ABOUT THIS TASK: Copy the listing exactly. Omit nothing.

== Segment start ==

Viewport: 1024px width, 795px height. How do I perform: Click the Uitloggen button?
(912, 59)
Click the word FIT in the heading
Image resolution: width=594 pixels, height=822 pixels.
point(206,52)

== Segment end ==

RESULT OF THIS EXERCISE:
Viewport: 1024px width, 795px height. How do I perform: Click the Uitloggen button?
(912, 59)
Click the word FIT in the heading
Image resolution: width=594 pixels, height=822 pixels.
point(206,52)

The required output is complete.